### DATA PROVIDED ###
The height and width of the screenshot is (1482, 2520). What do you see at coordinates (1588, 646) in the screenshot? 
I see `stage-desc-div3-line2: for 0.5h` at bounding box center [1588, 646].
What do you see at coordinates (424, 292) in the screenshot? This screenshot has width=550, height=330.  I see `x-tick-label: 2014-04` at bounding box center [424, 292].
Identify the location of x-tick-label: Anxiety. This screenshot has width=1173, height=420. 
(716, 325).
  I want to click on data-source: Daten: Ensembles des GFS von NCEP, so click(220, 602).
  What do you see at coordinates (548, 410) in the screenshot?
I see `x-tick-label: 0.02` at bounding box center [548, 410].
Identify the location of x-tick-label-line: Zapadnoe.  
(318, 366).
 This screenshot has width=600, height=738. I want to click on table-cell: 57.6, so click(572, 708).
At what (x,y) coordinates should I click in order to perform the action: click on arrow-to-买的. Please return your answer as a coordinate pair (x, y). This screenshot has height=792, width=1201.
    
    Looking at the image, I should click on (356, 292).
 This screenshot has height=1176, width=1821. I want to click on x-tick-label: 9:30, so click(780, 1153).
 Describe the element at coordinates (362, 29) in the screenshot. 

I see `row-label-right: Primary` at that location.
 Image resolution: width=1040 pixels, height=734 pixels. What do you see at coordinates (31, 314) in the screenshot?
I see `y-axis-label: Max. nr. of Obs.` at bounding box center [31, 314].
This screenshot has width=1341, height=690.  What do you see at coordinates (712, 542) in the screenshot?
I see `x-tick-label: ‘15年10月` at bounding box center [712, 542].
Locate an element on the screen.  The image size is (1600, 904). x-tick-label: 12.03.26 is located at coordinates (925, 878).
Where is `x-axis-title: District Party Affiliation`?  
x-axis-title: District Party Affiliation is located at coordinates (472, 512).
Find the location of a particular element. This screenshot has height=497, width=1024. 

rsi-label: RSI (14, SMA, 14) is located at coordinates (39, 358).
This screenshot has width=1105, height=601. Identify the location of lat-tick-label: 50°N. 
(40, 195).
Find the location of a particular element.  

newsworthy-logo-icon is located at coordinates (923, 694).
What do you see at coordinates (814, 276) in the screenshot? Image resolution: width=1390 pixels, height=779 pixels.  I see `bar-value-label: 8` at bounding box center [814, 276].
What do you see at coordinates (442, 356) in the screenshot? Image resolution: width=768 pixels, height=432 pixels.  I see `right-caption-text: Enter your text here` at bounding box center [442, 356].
###
WHAT IS NEEDED: Please turn the lines above into a Markdown table with the columns Row and Line, numbering each line and leaving out blank lines.

REPLY TO THE EXERCISE:
| Row | Line |
|---|---|
| 1 | The height and width of the screenshot is (1482, 2520). What do you see at coordinates (1588, 646) in the screenshot?  |
| 2 | I see `stage-desc-div3-line2: for 0.5h` at bounding box center [1588, 646]. |
| 3 | What do you see at coordinates (424, 292) in the screenshot? This screenshot has width=550, height=330.  I see `x-tick-label: 2014-04` at bounding box center [424, 292]. |
| 4 | Identify the location of x-tick-label: Anxiety. This screenshot has width=1173, height=420.  |
| 5 | (716, 325). |
| 6 |   I want to click on data-source: Daten: Ensembles des GFS von NCEP, so click(220, 602). |
| 7 |   What do you see at coordinates (548, 410) in the screenshot? |
| 8 | I see `x-tick-label: 0.02` at bounding box center [548, 410]. |
| 9 | Identify the location of x-tick-label-line: Zapadnoe.   |
| 10 | (318, 366). |
| 11 |  This screenshot has width=600, height=738. I want to click on table-cell: 57.6, so click(572, 708). |
| 12 | At what (x,y) coordinates should I click in order to perform the action: click on arrow-to-买的. Please return your answer as a coordinate pair (x, y). This screenshot has height=792, width=1201. |
| 13 |     Looking at the image, I should click on (356, 292). |
| 14 |  This screenshot has height=1176, width=1821. I want to click on x-tick-label: 9:30, so click(780, 1153). |
| 15 |  Describe the element at coordinates (362, 29) in the screenshot.  |
| 16 | I see `row-label-right: Primary` at that location. |
| 17 |  Image resolution: width=1040 pixels, height=734 pixels. What do you see at coordinates (31, 314) in the screenshot? |
| 18 | I see `y-axis-label: Max. nr. of Obs.` at bounding box center [31, 314]. |
| 19 | This screenshot has width=1341, height=690.  What do you see at coordinates (712, 542) in the screenshot? |
| 20 | I see `x-tick-label: ‘15年10月` at bounding box center [712, 542]. |
| 21 | Locate an element on the screen.  The image size is (1600, 904). x-tick-label: 12.03.26 is located at coordinates (925, 878). |
| 22 | Where is `x-axis-title: District Party Affiliation`?   |
| 23 | x-axis-title: District Party Affiliation is located at coordinates (472, 512). |
| 24 | Find the location of a particular element. This screenshot has height=497, width=1024.  |
| 25 | rsi-label: RSI (14, SMA, 14) is located at coordinates (39, 358). |
| 26 | This screenshot has width=1105, height=601. Identify the location of lat-tick-label: 50°N.  |
| 27 | (40, 195). |
| 28 | Find the location of a particular element.   |
| 29 | newsworthy-logo-icon is located at coordinates (923, 694). |
| 30 | What do you see at coordinates (814, 276) in the screenshot? Image resolution: width=1390 pixels, height=779 pixels.  I see `bar-value-label: 8` at bounding box center [814, 276]. |
| 31 | What do you see at coordinates (442, 356) in the screenshot? Image resolution: width=768 pixels, height=432 pixels.  I see `right-caption-text: Enter your text here` at bounding box center [442, 356]. |